倫理観の狂ってる天才。踏み潰され、使い倒されて見向きもされないモブに、みじめに死んでいく脇役も大好きな困ったジーニアス。字を書く者は彼のように観察者で残酷で愛のある人でありたい。心から大好きだとしか言えない。
コボルトキング……名前からしてコボルトの王様ですが、王の冠を頂いているのは人間だというストーリーの出だしから引き込まれました。登場する人々は皆一癖も二癖もある変わった人ばかりですが、何かしらの筋を通しており好感を抱けます。そして可愛らしいコボルト達の姿に癒されますが、時々描かれるダークな表現によって返って凄惨さが強調されたりとダークファンタジーとしても十分に堪能出来ます。顔は怖いが心は清らかで優しい、そんな王様が活躍するファンタジー物語。是非一度手に取って読んで見て下さいませ。

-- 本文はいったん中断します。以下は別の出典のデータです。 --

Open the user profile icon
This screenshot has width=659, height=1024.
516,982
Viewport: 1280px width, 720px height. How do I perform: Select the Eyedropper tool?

元英雄の主人公が田舎に行って大活躍、田舎町はどんどん発展していくという話かと思ったら、だんだんと重苦しい話になっていきます。 主人公の仲間であるコボルトたちは国の法律上怪物でいくら殺してもかまわない存在で、後ろ暗い事をやってはいても敵がわが法律的には正しい、という事実が読み進めるにつれて大きくなっていく。 本来ならヒロイン補正や悪役補正で助かるような状況でも容赦なくひどい目に遭う展開もリアルで良いです。悪役の人生と思惑がキチンとかかれるもの好印象です、たとえ不快なだけだったとしても。